Activity: Find the line with "Given: Click the Firefox" in the records below. Copy it and every line after it, up to and including the line with "The width and height of the screenshot is (800, 422).".

Stored data entries:
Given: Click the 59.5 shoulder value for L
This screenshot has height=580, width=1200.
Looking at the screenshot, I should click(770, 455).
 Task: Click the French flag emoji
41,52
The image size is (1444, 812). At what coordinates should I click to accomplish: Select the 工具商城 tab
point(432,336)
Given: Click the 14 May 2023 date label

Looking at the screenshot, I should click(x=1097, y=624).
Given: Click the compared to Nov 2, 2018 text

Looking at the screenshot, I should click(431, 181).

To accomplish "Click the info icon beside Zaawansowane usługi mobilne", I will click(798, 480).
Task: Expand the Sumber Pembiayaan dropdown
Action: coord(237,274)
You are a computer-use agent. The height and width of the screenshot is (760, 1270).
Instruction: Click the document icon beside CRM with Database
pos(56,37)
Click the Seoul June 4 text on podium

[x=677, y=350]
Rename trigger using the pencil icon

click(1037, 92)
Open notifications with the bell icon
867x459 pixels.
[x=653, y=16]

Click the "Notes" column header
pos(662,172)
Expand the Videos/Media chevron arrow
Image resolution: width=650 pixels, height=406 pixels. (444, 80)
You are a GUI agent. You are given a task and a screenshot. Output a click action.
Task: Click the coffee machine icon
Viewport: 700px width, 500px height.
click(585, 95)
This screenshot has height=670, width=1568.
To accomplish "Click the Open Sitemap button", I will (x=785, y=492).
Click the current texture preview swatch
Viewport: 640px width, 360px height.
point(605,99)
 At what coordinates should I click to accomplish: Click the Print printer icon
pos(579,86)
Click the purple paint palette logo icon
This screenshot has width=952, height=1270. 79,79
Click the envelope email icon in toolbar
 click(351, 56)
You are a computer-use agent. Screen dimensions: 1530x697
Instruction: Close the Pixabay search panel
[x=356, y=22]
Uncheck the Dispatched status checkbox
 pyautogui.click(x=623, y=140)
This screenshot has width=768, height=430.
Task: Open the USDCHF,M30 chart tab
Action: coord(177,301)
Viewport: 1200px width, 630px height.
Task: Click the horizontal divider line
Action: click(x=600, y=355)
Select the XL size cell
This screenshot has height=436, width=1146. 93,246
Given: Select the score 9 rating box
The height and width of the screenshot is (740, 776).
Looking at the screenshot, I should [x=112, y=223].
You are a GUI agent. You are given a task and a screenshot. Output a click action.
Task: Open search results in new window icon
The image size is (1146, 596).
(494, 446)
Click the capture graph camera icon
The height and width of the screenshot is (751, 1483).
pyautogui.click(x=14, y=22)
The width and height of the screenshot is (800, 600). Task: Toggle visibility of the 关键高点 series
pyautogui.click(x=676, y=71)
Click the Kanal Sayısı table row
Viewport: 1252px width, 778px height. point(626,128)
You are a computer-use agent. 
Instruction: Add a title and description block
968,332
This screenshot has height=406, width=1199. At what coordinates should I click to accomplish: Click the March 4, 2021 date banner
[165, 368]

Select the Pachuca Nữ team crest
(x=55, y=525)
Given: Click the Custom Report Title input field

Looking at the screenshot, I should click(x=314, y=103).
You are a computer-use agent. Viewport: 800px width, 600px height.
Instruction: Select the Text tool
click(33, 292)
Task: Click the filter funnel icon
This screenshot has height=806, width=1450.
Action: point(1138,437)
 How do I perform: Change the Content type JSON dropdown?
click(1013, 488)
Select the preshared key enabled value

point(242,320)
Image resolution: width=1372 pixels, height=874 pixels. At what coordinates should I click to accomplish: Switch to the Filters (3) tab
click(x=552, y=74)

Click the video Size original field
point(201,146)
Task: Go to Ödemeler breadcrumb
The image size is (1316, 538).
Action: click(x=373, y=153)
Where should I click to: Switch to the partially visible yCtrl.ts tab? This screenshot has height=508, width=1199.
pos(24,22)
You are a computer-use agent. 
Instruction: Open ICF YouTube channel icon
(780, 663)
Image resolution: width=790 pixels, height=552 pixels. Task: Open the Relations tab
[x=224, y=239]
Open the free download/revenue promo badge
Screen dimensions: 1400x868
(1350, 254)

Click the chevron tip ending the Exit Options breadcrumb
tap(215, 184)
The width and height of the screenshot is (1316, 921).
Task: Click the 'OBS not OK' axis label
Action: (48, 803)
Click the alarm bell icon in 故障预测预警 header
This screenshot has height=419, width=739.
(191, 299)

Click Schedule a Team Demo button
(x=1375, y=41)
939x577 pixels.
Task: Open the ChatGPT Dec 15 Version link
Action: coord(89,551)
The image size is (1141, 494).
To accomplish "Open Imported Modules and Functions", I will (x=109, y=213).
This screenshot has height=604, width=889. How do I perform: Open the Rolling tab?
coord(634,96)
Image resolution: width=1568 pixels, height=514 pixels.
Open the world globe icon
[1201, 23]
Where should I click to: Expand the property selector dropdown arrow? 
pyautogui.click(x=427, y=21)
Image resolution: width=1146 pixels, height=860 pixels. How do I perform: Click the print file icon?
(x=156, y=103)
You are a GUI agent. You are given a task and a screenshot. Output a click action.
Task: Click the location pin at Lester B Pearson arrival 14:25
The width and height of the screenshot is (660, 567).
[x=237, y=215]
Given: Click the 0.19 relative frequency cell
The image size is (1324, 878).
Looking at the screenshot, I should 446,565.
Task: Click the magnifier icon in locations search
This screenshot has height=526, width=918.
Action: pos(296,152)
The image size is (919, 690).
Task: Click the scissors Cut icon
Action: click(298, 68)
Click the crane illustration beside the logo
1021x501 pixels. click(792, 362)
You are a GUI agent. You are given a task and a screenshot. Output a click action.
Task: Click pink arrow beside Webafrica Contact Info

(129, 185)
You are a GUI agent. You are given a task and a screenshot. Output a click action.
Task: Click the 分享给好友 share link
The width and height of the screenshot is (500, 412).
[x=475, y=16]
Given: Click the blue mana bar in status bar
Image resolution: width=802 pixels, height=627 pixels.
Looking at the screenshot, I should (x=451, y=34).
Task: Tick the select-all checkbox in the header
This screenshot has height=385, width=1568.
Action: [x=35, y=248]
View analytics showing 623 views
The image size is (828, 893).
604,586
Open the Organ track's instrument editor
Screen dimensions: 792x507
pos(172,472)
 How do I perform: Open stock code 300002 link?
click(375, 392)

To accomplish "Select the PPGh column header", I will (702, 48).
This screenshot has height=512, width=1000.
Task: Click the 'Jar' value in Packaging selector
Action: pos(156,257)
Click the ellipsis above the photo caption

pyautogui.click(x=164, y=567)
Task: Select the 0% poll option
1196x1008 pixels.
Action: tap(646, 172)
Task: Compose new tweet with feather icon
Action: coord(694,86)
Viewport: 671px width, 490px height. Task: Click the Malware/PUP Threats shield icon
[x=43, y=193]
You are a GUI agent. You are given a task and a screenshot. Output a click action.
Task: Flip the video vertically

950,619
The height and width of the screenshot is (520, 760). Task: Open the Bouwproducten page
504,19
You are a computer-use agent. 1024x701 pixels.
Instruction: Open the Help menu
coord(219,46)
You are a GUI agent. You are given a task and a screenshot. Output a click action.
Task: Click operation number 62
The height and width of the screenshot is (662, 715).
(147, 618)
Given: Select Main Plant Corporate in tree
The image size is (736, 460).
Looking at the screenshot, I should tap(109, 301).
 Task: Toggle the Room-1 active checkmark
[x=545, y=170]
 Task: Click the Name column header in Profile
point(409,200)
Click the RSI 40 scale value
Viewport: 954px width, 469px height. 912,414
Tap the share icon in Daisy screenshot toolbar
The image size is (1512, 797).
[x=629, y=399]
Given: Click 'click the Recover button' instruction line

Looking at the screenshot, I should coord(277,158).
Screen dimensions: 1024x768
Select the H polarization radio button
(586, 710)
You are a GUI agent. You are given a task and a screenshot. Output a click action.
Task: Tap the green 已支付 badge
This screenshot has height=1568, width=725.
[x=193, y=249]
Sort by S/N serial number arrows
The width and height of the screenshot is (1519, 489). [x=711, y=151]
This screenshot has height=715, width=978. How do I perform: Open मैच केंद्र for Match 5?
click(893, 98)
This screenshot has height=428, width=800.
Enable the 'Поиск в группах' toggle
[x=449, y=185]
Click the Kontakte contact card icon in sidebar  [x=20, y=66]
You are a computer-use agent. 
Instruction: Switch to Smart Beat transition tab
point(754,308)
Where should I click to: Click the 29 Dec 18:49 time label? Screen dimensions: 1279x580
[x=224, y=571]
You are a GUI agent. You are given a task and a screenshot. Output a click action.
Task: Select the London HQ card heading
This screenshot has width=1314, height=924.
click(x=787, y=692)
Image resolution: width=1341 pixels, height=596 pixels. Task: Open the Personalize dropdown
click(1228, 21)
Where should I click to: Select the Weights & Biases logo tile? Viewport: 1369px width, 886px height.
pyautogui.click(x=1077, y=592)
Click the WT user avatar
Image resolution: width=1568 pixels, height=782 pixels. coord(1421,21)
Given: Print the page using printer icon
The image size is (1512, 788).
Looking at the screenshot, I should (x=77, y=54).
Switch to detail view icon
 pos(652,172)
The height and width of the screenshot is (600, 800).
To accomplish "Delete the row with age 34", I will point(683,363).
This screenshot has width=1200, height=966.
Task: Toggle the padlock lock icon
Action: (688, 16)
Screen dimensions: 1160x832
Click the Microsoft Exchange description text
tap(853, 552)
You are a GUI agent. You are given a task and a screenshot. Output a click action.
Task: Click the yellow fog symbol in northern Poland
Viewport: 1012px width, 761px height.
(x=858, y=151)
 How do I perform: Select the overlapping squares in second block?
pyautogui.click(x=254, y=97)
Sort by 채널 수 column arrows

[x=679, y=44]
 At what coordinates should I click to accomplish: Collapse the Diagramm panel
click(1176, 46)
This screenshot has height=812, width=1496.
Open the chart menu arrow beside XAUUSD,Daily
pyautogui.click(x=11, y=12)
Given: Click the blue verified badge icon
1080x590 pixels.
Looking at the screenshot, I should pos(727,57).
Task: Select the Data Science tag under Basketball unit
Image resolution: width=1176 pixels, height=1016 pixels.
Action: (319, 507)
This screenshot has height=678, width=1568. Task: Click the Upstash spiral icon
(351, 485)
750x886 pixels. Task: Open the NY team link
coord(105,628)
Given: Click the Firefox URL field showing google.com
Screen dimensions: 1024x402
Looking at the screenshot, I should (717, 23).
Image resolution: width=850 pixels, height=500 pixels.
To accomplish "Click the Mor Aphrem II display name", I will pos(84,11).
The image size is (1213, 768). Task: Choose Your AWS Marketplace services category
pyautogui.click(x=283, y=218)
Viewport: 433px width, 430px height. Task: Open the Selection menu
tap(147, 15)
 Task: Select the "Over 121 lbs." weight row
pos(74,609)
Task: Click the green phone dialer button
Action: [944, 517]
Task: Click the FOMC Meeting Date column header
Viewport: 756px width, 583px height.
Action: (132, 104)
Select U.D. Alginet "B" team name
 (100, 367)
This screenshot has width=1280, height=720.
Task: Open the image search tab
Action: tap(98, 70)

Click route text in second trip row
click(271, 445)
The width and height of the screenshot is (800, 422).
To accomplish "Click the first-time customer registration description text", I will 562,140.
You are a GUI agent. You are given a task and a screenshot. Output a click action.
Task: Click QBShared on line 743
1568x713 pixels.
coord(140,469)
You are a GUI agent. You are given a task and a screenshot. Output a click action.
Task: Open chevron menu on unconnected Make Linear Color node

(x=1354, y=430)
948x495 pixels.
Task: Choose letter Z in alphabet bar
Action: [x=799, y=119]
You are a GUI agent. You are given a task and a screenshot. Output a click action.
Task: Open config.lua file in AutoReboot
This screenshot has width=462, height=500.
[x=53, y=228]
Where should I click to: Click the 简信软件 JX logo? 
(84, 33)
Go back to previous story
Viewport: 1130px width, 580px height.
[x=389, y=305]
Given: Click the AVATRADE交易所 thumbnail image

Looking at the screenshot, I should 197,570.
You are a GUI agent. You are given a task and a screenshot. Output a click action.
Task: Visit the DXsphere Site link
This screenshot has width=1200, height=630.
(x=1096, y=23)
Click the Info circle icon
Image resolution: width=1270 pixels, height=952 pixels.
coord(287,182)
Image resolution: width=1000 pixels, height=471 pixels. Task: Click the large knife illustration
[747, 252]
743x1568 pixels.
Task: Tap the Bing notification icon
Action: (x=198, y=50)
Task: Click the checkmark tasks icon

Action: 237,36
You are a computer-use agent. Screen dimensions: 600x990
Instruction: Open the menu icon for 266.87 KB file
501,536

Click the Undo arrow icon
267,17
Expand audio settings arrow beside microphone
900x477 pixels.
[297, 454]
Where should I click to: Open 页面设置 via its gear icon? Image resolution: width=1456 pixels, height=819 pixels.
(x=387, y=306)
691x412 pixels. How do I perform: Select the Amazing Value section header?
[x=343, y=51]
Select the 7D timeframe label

Task output:
Given: Click the Firefox URL field showing google.com
Screen dimensions: 1024x402
Looking at the screenshot, I should (717, 23).
Image resolution: width=850 pixels, height=500 pixels.
To accomplish "Click the Mor Aphrem II display name", I will pos(84,11).
The image size is (1213, 768). Task: Choose Your AWS Marketplace services category
pyautogui.click(x=283, y=218)
Viewport: 433px width, 430px height. Task: Open the Selection menu
tap(147, 15)
 Task: Select the "Over 121 lbs." weight row
pos(74,609)
Task: Click the green phone dialer button
Action: [944, 517]
Task: Click the FOMC Meeting Date column header
Viewport: 756px width, 583px height.
Action: (132, 104)
Select U.D. Alginet "B" team name
 (100, 367)
This screenshot has width=1280, height=720.
Task: Open the image search tab
Action: tap(98, 70)

Click route text in second trip row
click(271, 445)
The width and height of the screenshot is (800, 422).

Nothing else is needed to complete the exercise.